[Items listed in a dataset]
= = = = =
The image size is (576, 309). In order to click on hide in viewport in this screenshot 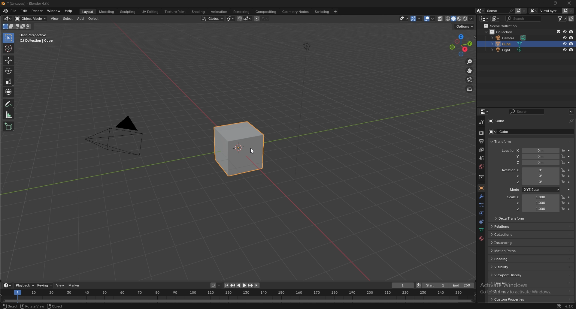, I will do `click(564, 50)`.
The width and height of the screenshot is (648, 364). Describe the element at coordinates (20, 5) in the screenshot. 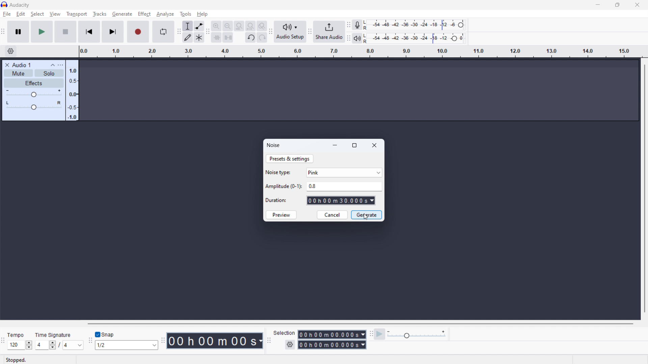

I see `title` at that location.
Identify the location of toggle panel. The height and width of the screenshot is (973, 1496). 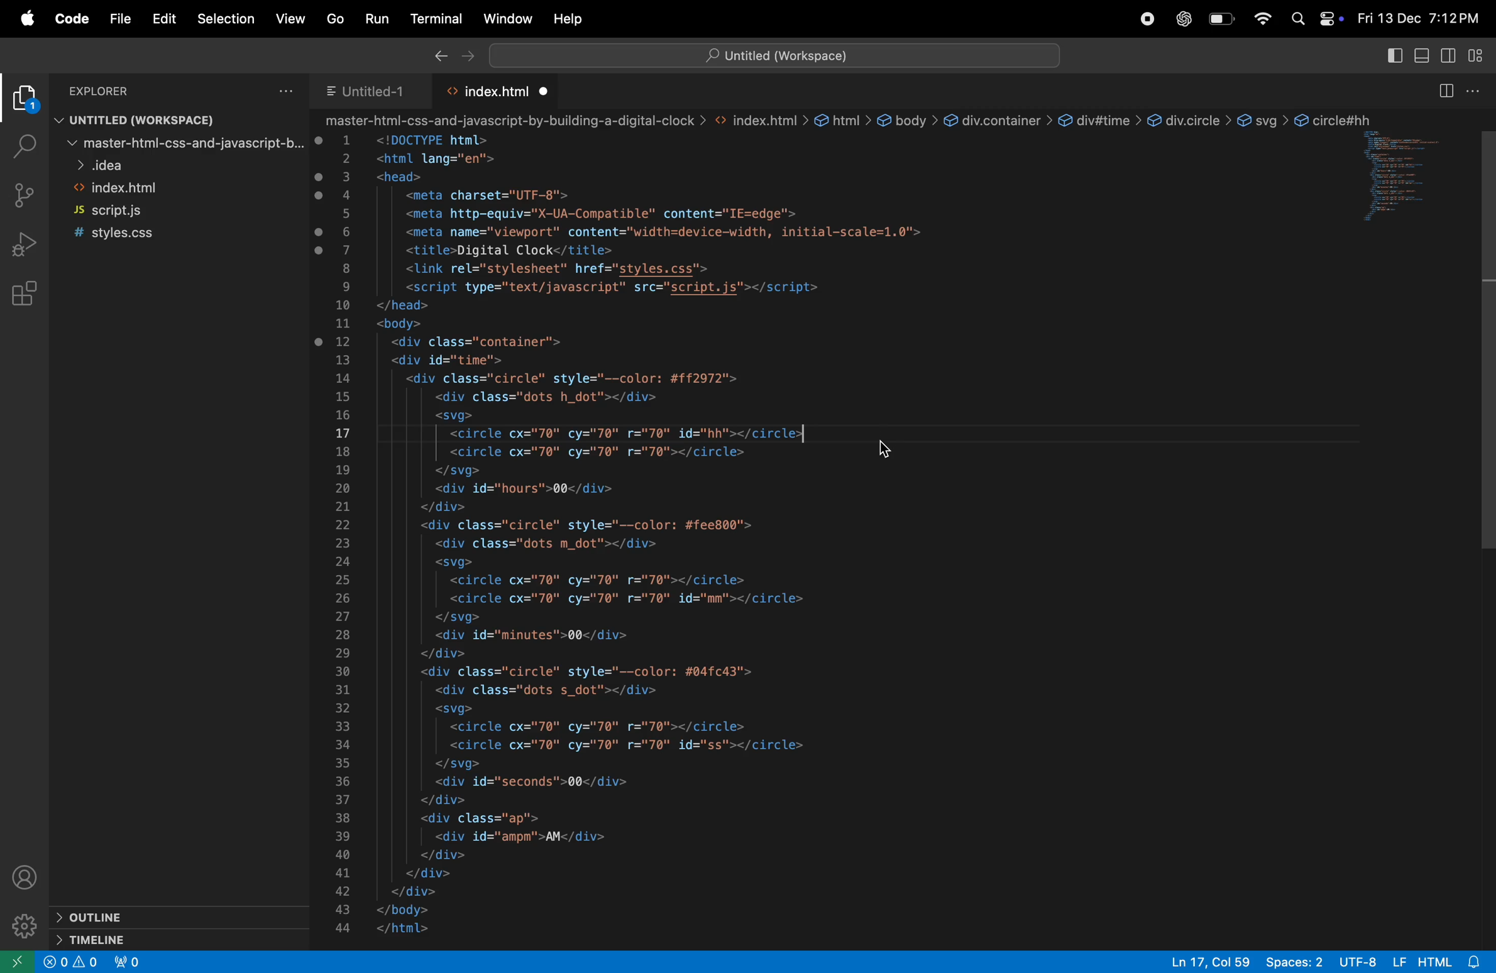
(1421, 57).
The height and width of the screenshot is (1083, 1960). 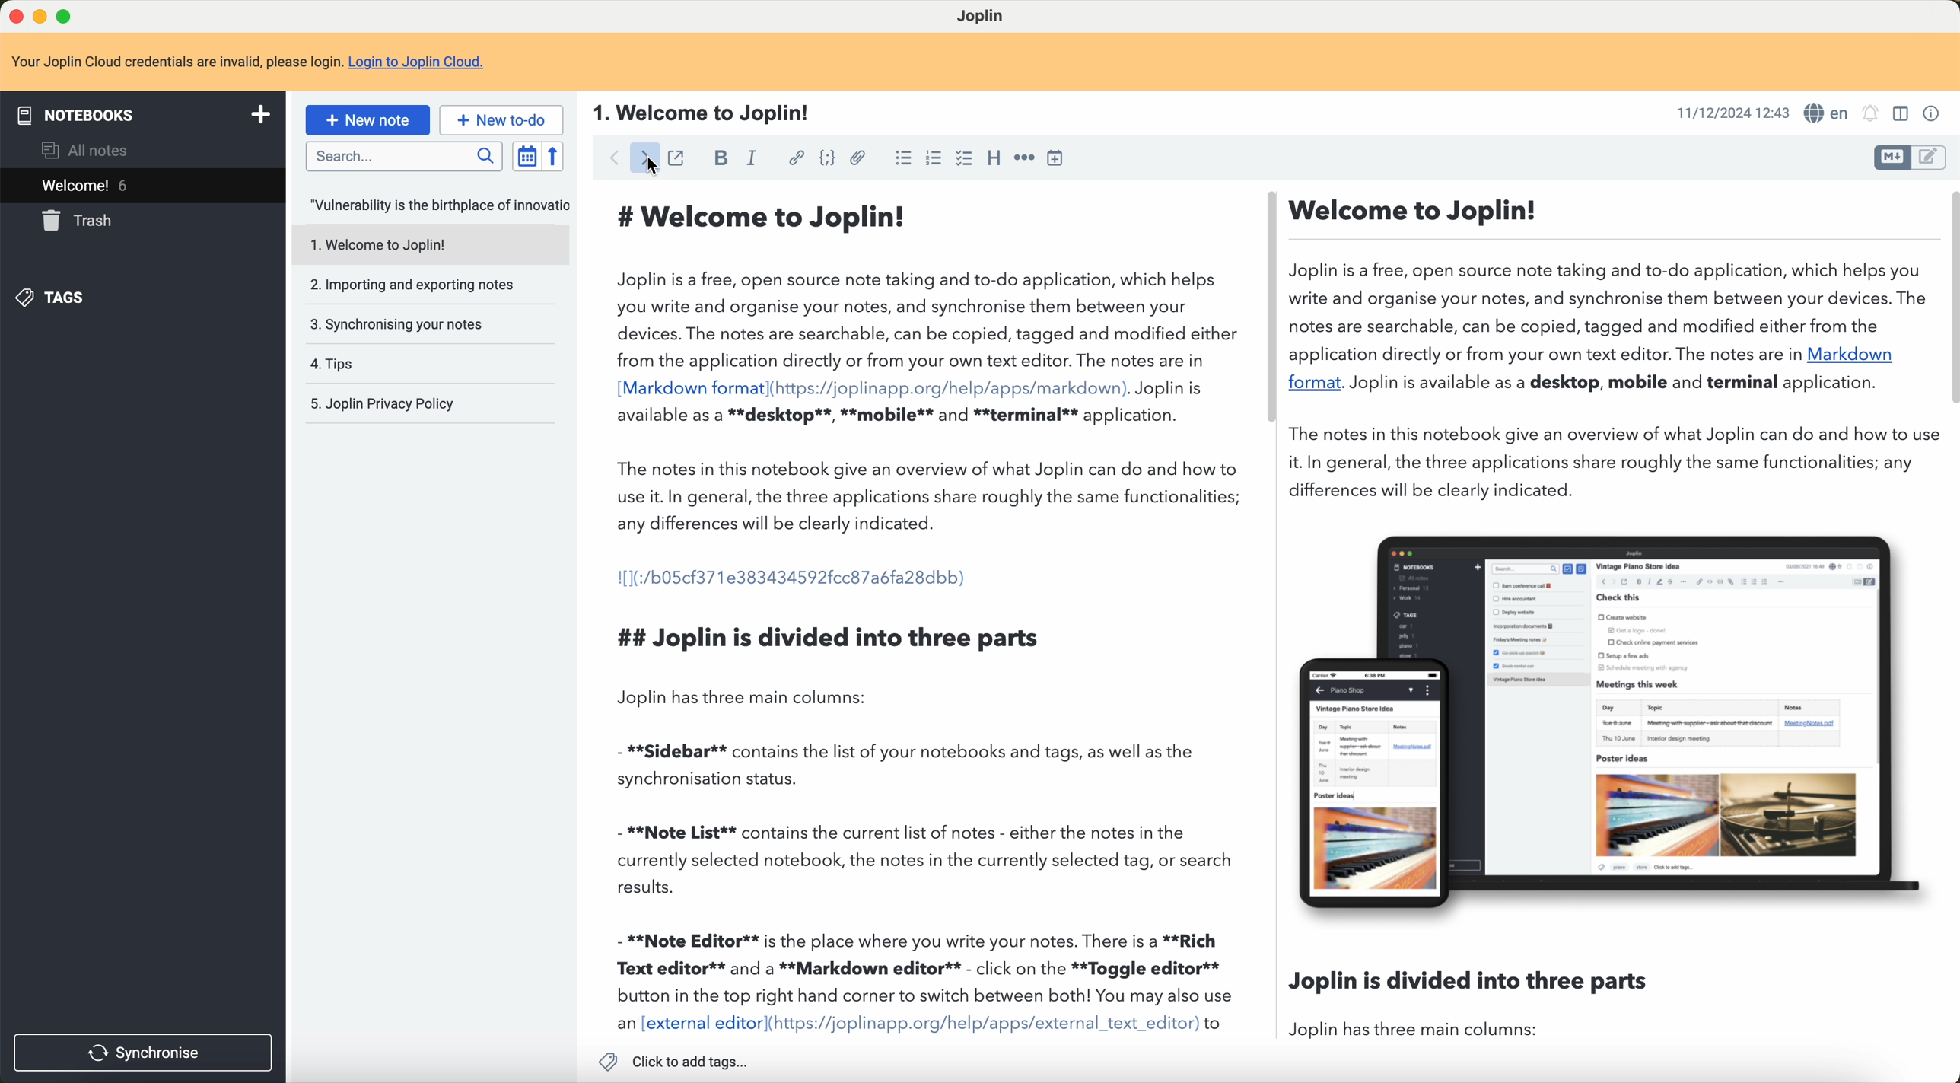 What do you see at coordinates (944, 113) in the screenshot?
I see `title` at bounding box center [944, 113].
= = = = =
◆ **Your task**
Print again, word for word, the part of the material that opens with the line containing "The width and" and closes with the line containing "(1421, 57).", both of those lines included. Leave the pictures out of your answer.

◆ **Answer to this task**
The width and height of the screenshot is (648, 364). Describe the element at coordinates (20, 5) in the screenshot. 

I see `title` at that location.
Identify the location of toggle panel. The height and width of the screenshot is (973, 1496). 
(1421, 57).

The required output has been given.